Os !Kung conseguiram responder a muitas das mudanças em seu estilo de vida com flexibilidade e humor, se não sempre com entusiasmo. Eles entendem que adotar novos caminhos é a melhor chance de sobrevivência. Eles, portanto, começaram a trabalhar dentro do sistema legal do país para garantir os direitos de suas terras tradicionais. Com o apoio do governo as crianças frequentam as escolas e pagam as propinas escolares. Os postos médicos estão diminuindo a mortalidade. A proximação com os Kwanhamas especialistas em agropecuária e veterinária transformou  o trabalho dos !Kung com a terra e e o cuidado de animais domésticos tornou-se incentivo de produção económica. A esperança é que a transição para uma nova economia seja alcançada sem sacrificar a riqueza da cultura tradicional Kung. Essa esperança pode ainda ser realizada.

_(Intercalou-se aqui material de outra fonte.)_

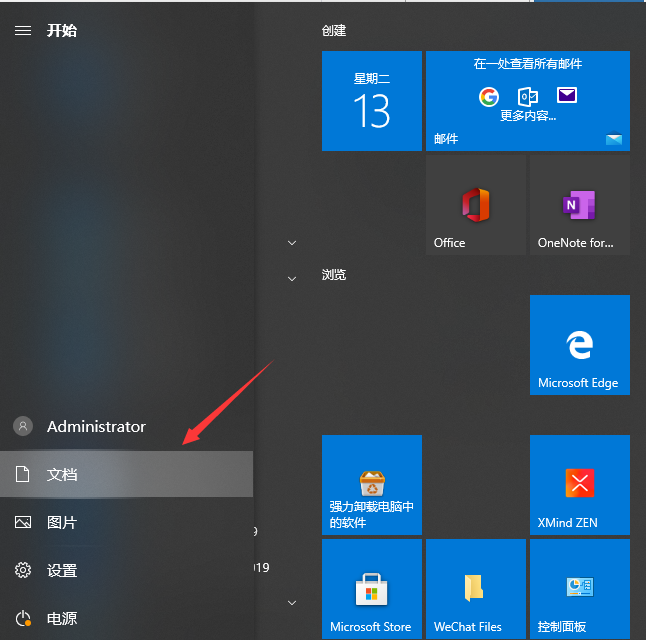Open the Administrator user account menu
The image size is (646, 640).
[x=95, y=426]
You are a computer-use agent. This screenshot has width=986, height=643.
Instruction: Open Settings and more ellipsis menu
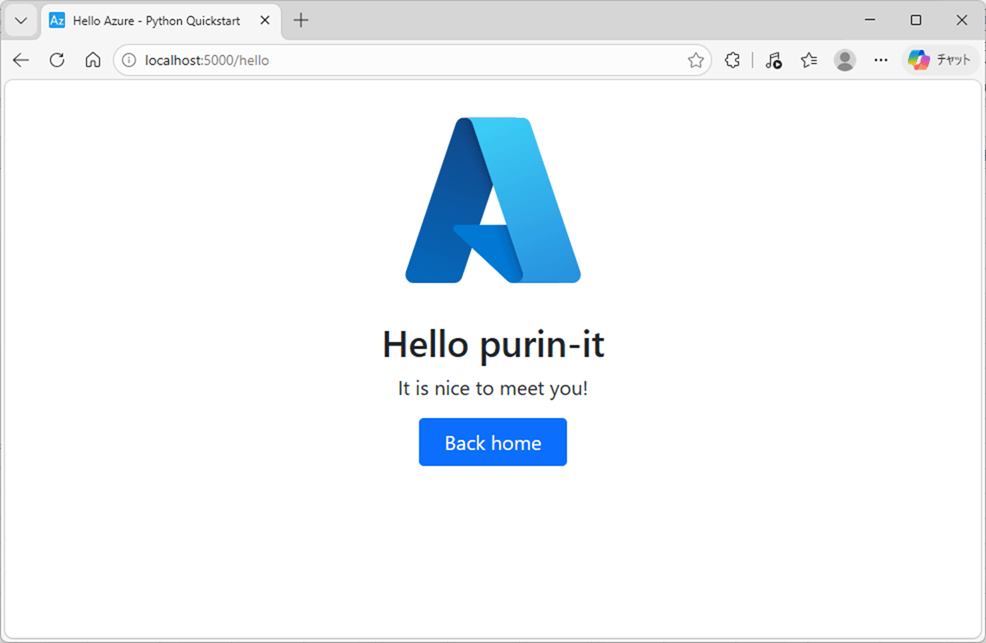[881, 60]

As mulheres kung que vivem em aldeias sedentárias continuam a recolher ocasionalmente alimentos à base de plantas, mantendo a sua dieta mais variada do que a dos seus vizinhos de língua bantu. Eles dizem: “O leite e a comida da lavra são alimentos da aldeia. Mesmo se tivermos o suficiente na aldeia, ainda vamos ao mato para pegar nossa comida; nossos corações anseiam pelo sabor disso”. Embora os jumentos, em vez de homens e mulheres, estejam agora carregando sacos de nozes mangongo de volta dos pomares de nozes, esse alimento nutritivo continua a ser uma parte importante da dieta !Kung. Crianças Kung que estão indo para a escola e aprendendo os valores da cultura moderna ainda estão sendo expostas a muitas das tradições de seus pais e avós, com quem passam muito tempo. Muitas das habilidades tradicionais de caça e rastreamento também estão sendo mantidas, embora em uma forma alterada: mestres incomparáveis ​​da caça, homens Kung estão sendo empregados pelos Kwanhamas e Herero para caçar com eles ou para eles, com armas e a cavalo. Outra tendência encorajadora é o florescimento da dança de transe cerimonial e a dança das mulheres nas aldeias sedentárias. Agora que são menos móveis, as pessoas parecem mais inclinadas a gastar energia em bailes que durmir a noite toda; o maior número de pessoas também cria uma atmosfera excitante e festiva. A fé que os Kwanhams e os Herero professam no poder da medicina !Kung ajudou a manter seu prestígio. As pessoas que não são da aldeia Kung costumam frequentar as danças, onde são ritualmente curadas junto com todos os outros. Eles também empregam curandeiros Kung em tempos de doença. Seu apoio confere maior dignidade às realizações espirituais no contexto de contato cultural e mudança.